The university libraries' consortia and NII jointly operate an electronic journal repository, called NII-REO. The repository provides long-term access to electronic journals that are indispensable for academic research. About 60,000 articles from several scholarly publishers are currently stored on the REO server. Furthermore, the large-scale archival digital contents of Springer-Verlag and Oxford University Press journals, which go back to the 19th century, will be added to this collection in 2006. These materials are being utilized by the participating universities. NII and the university libraries are planning to add more titles to this digital archive upon the completion of negotiations with other publishers.
Institutional repositories are digital collections that manage and disseminate scholarly materials created by an institution and its members.
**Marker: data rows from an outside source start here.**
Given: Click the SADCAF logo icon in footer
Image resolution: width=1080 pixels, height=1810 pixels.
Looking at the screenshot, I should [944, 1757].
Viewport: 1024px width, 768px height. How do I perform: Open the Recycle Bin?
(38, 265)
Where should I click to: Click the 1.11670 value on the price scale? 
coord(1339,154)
They address two strategic issues facing academic institutions: they provide a central component for reforming scholarly communications and they serve as tangible indicators of an institution's quality and activities, thus increasing its visibility, prestige, and public value.
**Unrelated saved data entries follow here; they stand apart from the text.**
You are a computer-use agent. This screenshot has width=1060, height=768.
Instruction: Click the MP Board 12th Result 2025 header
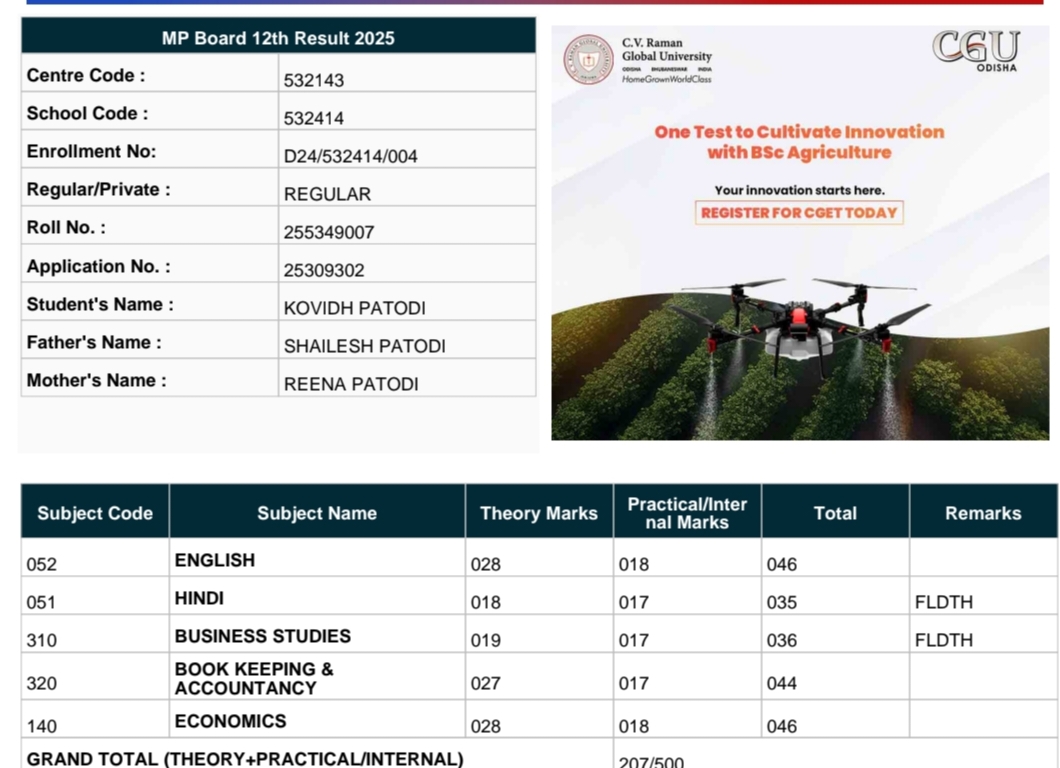pos(278,38)

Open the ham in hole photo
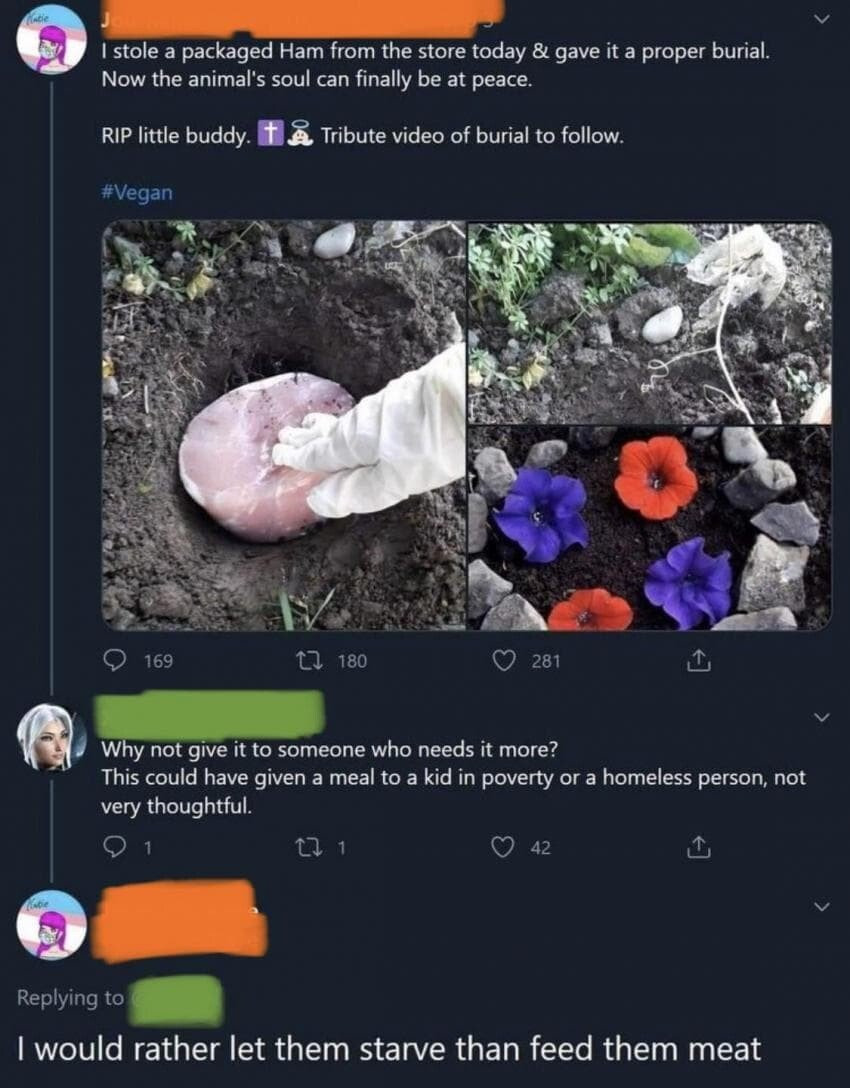click(283, 425)
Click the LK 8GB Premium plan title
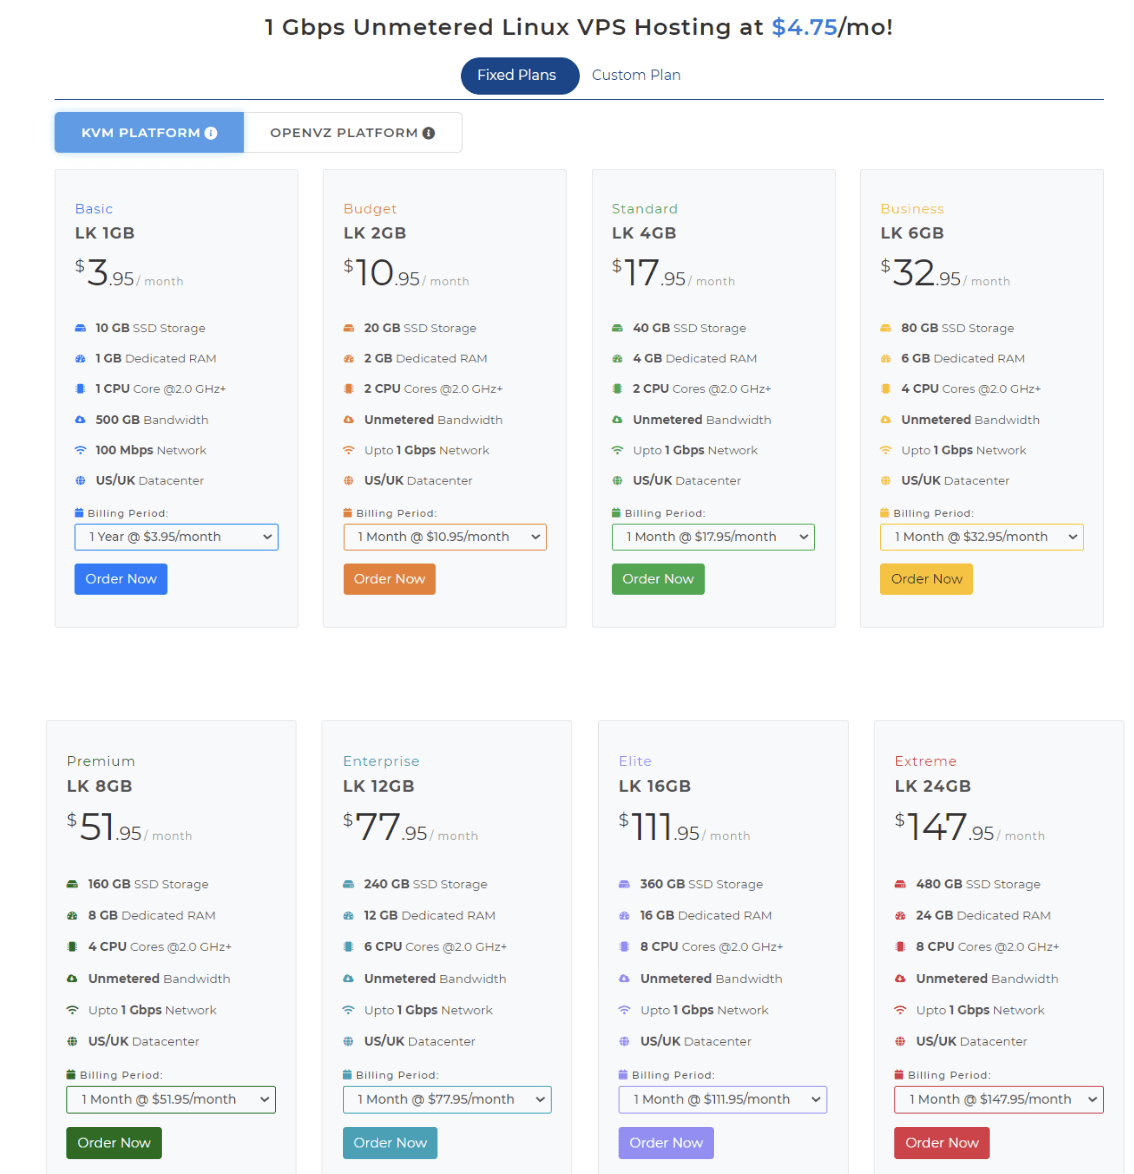Screen dimensions: 1134x1174 point(100,786)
In recent years, more and more academic libraries have started to construct institutional repositories. In 2005, NII started a collaborative project with 19 university libraries aiming at deployment and coordination of institutional repositories in Japan. By using the Open Archives Initiative Protocol for Metadata Harvesting (OAI-PMH), NII will harvest metadata from institutional repositories and develop a centralized metadata repository, for which it intends to offer various value-added services to the scholarly community. Other roles that NII will assume in this initiative include conducting activities to aid the formation of an institutional repository community and providing technical support and advocacy services.
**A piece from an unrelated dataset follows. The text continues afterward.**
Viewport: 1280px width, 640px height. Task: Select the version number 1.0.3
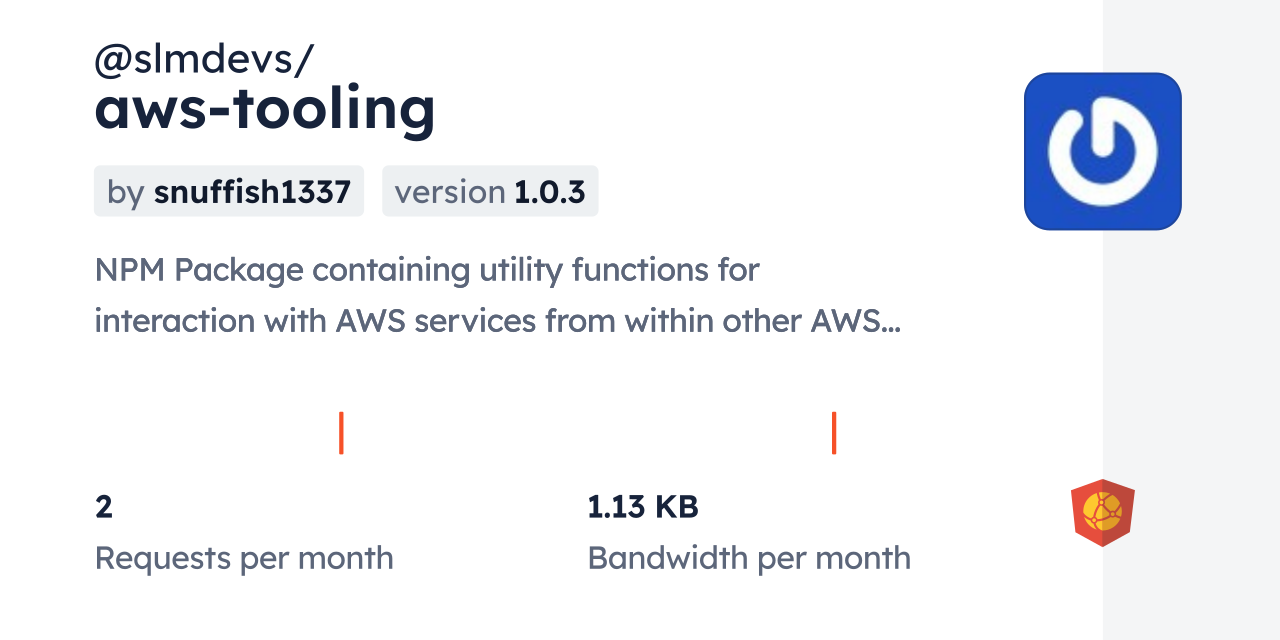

The Cyber Science Infrastructure (CSI) is the new initiative for evolving Japan's academic information infrastructure. It was launched in 2005 by NII and is supported by Japanese universities and research institutions. Its executive organization is working to elaborate the comprehensive concept behind CSI; some issues have already been addressed. For example, the detailed specification of the next-generation network will soon be settled on and will reflect the technical advice of many researchers. Procurements will begin in April 2006 and deployment will start in April 2007. Furthermore, the budget for developing the UPKI software has been partially appropriated for the fiscal year 2006. The progress of the CSI initiative will be reported in various research papers as well as on our web site.